BRIEF –
Please output exactly the lines that run from the line with "Textures fabric (388, 2487)" through the final line of the data, inclusive, and nothing more.

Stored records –

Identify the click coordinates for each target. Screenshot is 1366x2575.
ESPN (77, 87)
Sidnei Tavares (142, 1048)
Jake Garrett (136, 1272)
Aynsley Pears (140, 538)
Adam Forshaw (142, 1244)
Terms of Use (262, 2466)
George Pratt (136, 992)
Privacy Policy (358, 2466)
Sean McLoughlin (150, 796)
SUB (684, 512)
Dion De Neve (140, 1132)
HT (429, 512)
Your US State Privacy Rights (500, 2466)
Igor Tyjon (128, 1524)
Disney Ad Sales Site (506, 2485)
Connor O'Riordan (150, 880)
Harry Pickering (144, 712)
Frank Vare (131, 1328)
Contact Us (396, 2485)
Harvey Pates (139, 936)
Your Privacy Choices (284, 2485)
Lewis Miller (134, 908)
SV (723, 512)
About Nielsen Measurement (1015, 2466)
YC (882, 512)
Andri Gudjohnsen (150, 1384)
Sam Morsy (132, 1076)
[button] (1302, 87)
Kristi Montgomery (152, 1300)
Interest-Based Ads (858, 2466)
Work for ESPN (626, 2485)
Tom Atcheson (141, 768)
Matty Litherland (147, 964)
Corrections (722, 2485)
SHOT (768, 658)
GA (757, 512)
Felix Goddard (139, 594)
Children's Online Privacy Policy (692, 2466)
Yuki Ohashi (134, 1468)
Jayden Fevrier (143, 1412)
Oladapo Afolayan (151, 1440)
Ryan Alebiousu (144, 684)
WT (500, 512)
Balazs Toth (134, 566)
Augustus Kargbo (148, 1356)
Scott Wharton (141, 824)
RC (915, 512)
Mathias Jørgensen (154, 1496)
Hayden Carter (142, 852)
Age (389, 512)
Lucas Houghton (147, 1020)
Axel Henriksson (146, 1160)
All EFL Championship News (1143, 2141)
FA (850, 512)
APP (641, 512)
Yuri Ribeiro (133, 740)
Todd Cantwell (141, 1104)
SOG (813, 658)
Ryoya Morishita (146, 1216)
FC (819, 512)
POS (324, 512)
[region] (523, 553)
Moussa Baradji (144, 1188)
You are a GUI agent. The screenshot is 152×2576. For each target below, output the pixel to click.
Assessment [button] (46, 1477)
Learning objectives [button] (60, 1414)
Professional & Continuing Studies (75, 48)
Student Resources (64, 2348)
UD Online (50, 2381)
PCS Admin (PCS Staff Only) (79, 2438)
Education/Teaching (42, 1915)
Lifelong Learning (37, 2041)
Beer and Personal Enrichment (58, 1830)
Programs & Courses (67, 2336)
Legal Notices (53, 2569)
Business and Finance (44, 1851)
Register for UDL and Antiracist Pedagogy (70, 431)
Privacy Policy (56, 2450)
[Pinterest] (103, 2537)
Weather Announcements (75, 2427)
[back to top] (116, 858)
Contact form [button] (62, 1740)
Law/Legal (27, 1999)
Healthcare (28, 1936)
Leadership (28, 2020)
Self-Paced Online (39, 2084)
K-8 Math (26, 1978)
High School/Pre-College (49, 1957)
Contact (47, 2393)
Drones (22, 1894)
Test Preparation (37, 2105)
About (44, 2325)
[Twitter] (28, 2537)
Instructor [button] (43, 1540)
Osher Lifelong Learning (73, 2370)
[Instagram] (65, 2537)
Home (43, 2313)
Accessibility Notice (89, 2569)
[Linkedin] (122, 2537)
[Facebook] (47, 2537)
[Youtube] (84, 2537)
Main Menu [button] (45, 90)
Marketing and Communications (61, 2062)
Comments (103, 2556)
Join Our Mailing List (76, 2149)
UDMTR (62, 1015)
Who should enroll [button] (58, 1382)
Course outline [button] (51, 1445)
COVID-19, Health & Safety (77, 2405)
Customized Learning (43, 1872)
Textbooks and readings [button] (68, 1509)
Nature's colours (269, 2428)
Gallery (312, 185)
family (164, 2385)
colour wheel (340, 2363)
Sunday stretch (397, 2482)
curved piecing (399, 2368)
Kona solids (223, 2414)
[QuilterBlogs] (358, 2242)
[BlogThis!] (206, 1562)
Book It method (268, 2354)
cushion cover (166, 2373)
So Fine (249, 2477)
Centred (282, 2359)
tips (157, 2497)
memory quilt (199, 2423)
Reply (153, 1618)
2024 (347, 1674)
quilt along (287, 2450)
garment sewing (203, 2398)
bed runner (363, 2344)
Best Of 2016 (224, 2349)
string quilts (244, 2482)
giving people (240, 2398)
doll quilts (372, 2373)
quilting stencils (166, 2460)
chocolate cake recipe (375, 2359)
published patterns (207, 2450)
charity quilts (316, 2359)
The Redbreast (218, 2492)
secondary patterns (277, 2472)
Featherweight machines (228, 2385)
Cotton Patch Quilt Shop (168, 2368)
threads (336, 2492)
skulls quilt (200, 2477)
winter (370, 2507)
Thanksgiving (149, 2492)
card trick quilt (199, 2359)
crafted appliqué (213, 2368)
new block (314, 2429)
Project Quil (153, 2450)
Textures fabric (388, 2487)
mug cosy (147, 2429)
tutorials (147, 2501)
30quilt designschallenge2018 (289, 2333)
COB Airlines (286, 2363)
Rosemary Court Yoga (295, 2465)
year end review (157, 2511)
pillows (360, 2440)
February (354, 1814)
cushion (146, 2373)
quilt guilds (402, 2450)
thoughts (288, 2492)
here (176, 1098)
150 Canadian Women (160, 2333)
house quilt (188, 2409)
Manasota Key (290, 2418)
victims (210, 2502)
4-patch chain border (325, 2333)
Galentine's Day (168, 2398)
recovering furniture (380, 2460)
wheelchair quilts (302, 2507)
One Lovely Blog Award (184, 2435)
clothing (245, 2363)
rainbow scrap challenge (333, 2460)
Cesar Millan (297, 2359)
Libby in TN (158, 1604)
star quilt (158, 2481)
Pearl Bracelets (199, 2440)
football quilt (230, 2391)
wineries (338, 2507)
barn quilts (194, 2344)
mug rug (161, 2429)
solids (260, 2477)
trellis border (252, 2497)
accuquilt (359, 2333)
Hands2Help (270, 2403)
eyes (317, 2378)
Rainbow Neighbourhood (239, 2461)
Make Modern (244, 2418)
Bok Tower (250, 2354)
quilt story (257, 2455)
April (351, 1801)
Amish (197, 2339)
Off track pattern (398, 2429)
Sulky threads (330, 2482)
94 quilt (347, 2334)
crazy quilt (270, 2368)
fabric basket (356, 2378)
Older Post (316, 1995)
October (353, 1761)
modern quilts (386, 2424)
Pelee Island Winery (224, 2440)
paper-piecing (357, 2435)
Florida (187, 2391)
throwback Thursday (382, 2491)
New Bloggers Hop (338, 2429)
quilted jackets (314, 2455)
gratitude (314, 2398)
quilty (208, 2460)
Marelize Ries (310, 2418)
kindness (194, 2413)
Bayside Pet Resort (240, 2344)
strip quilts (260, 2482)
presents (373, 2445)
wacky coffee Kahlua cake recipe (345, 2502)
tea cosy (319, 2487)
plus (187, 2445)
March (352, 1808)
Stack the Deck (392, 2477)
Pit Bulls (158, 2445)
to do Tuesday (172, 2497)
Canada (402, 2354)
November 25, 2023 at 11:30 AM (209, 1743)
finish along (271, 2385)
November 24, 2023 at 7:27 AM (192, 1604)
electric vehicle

TASK SOLUTION –
Textures fabric (388, 2487)
mug cosy (147, 2429)
tutorials (147, 2501)
30quilt designschallenge2018 (289, 2333)
COB Airlines (286, 2363)
Rosemary Court Yoga (295, 2465)
year end review (157, 2511)
pillows (360, 2440)
February (354, 1814)
cushion (146, 2373)
quilt guilds (402, 2450)
thoughts (288, 2492)
here (176, 1098)
150 Canadian Women (160, 2333)
house quilt (188, 2409)
Manasota Key (290, 2418)
victims (210, 2502)
4-patch chain border (325, 2333)
Galentine's Day (168, 2398)
recovering furniture (380, 2460)
wheelchair quilts (302, 2507)
One Lovely Blog Award (184, 2435)
clothing (245, 2363)
rainbow scrap challenge (333, 2460)
Cesar Millan (297, 2359)
Libby in TN (158, 1604)
star quilt (158, 2481)
Pearl Bracelets (199, 2440)
football quilt (230, 2391)
wineries (338, 2507)
barn quilts (194, 2344)
mug rug (161, 2429)
solids (260, 2477)
trellis border (252, 2497)
accuquilt (359, 2333)
Hands2Help (270, 2403)
eyes (317, 2378)
Rainbow Neighbourhood (239, 2461)
Make Modern (244, 2418)
Bok Tower (250, 2354)
quilt story (257, 2455)
April (351, 1801)
Amish (197, 2339)
Off track pattern (398, 2429)
Sulky threads (330, 2482)
94 quilt (347, 2334)
crazy quilt (270, 2368)
fabric basket (356, 2378)
Older Post (316, 1995)
October (353, 1761)
modern quilts (386, 2424)
Pelee Island Winery (224, 2440)
paper-piecing (357, 2435)
Florida (187, 2391)
throwback Thursday (382, 2491)
New Bloggers Hop (338, 2429)
quilted jackets (314, 2455)
gratitude (314, 2398)
quilty (208, 2460)
Marelize Ries (310, 2418)
kindness (194, 2413)
Bayside Pet Resort (240, 2344)
strip quilts (260, 2482)
presents (373, 2445)
wacky coffee Kahlua cake recipe (345, 2502)
tea cosy (319, 2487)
plus (187, 2445)
March (352, 1808)
Stack the Deck (392, 2477)
Pit Bulls (158, 2445)
to do Tuesday (172, 2497)
Canada (402, 2354)
November 25, 2023 at 11:30 AM (209, 1743)
finish along (271, 2385)
November 24, 2023 at 7:27 AM (192, 1604)
electric vehicle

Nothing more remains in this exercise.